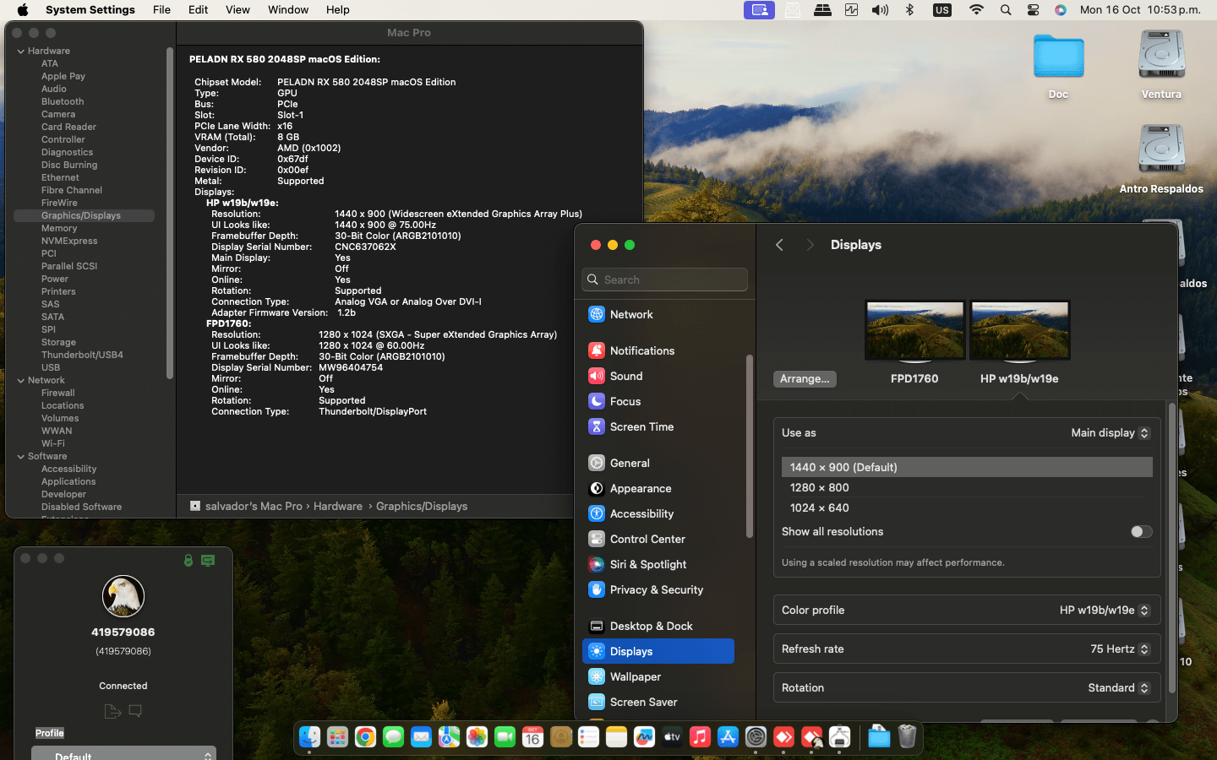The width and height of the screenshot is (1217, 760).
Task: Click the Spotlight search icon in menu bar
Action: pos(1005,10)
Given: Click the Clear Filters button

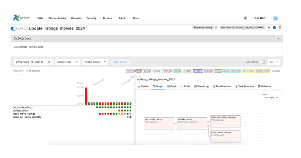Looking at the screenshot, I should pos(120,62).
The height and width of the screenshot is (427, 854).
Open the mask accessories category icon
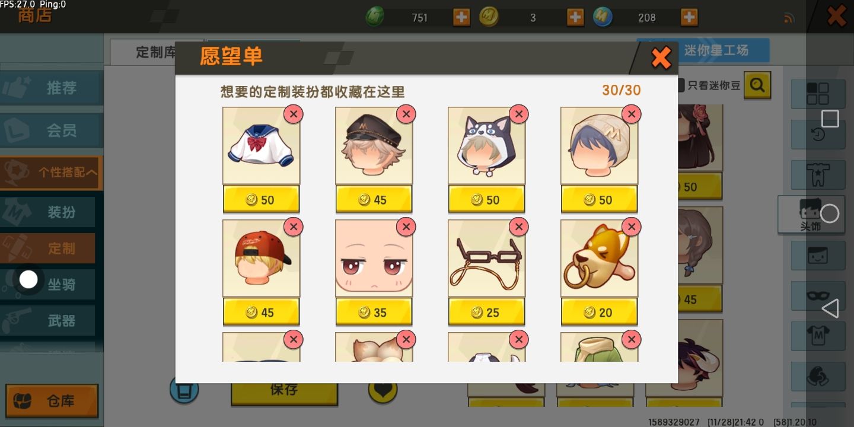[818, 295]
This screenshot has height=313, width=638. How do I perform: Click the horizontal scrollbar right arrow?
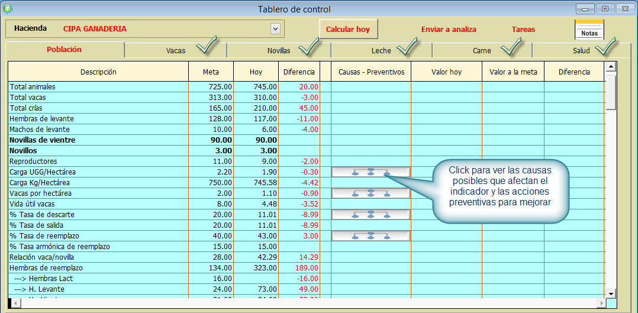[x=601, y=303]
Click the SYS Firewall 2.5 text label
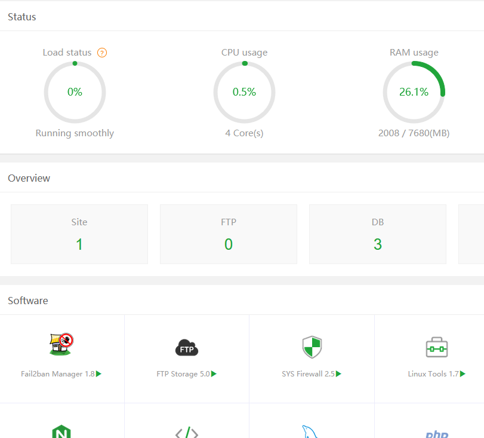The image size is (484, 438). click(x=308, y=374)
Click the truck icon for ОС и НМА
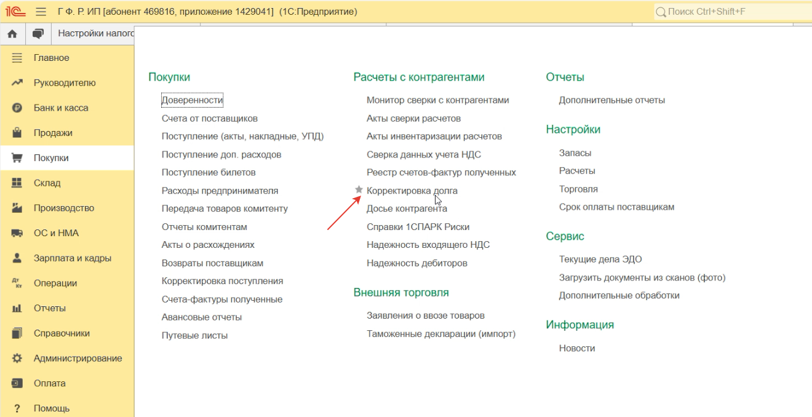This screenshot has width=812, height=417. pos(17,233)
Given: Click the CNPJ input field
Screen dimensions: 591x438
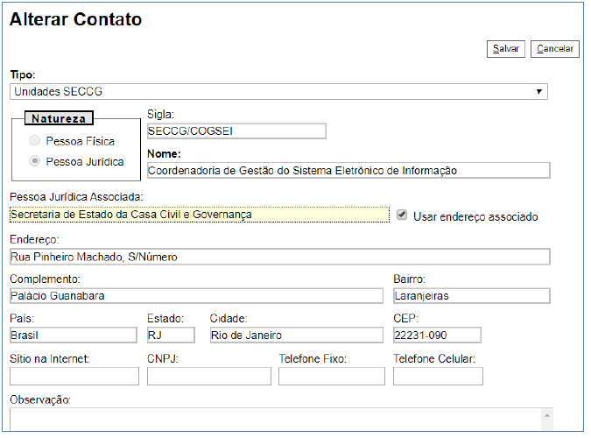Looking at the screenshot, I should 209,377.
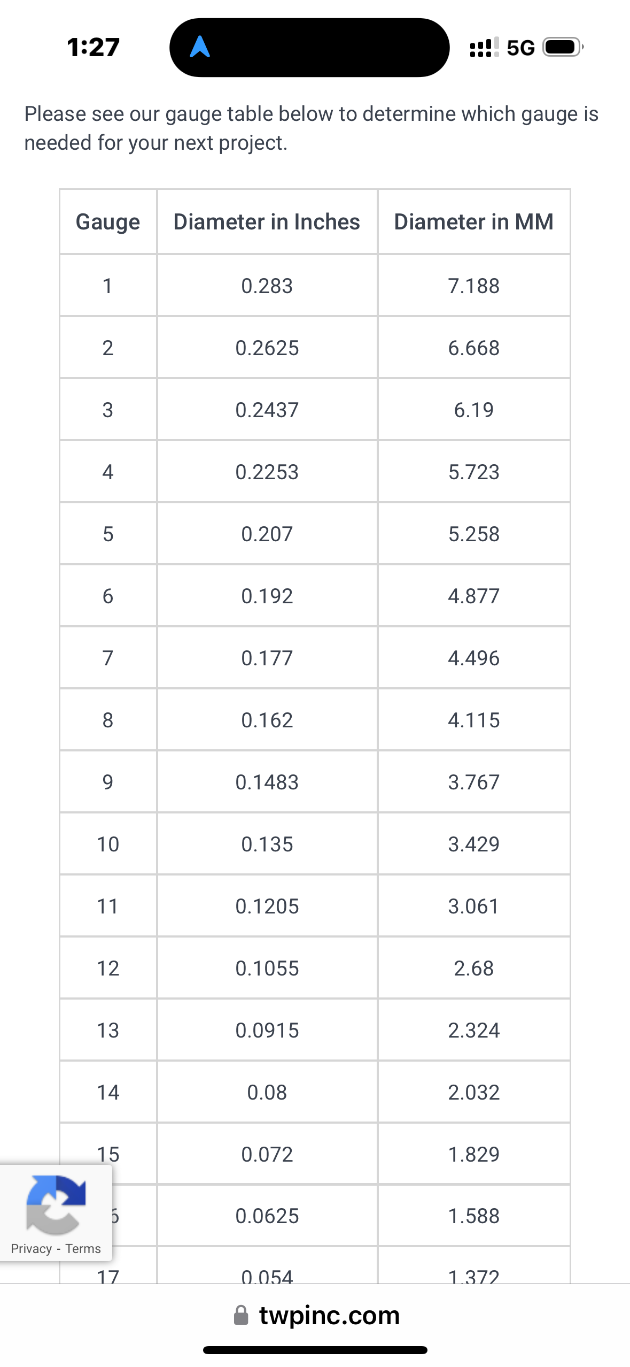Tap the 1:27 clock in status bar
This screenshot has height=1367, width=630.
coord(94,48)
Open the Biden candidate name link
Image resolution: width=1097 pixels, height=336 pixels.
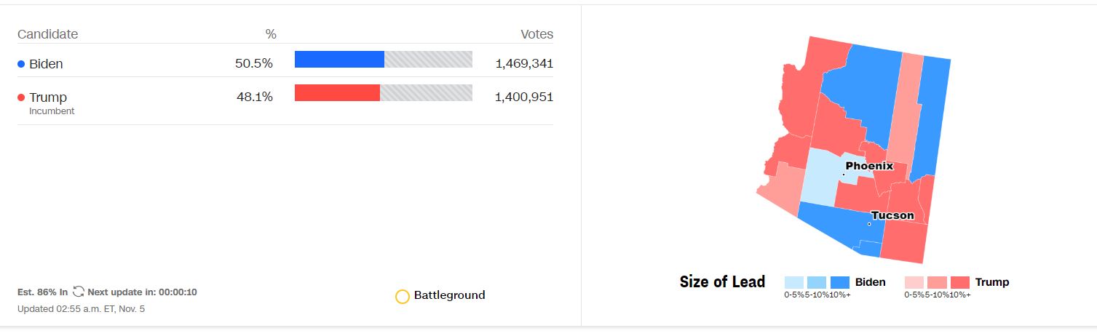point(46,64)
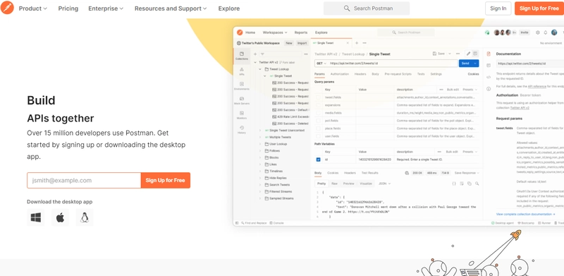Check the tweet.fields query param
Viewport: 564px width, 276px height.
pos(319,97)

# # # # # # #

- How to complete this task -
Beginning with the line above that contains "Click the truck icon for ОС и НМА" and finishing with the line that contains "Open the Biden candidate name link", print those lines exactly and only. Skip all pictures.

- Output of the exercise -
Click the truck icon for ОС и НМА
This screenshot has width=812, height=417. pos(17,233)
Given: Click the CNPJ input field
Screen dimensions: 591x438
Looking at the screenshot, I should 209,377.
Tap the 1:27 clock in status bar
This screenshot has height=1367, width=630.
coord(94,48)
Open the Biden candidate name link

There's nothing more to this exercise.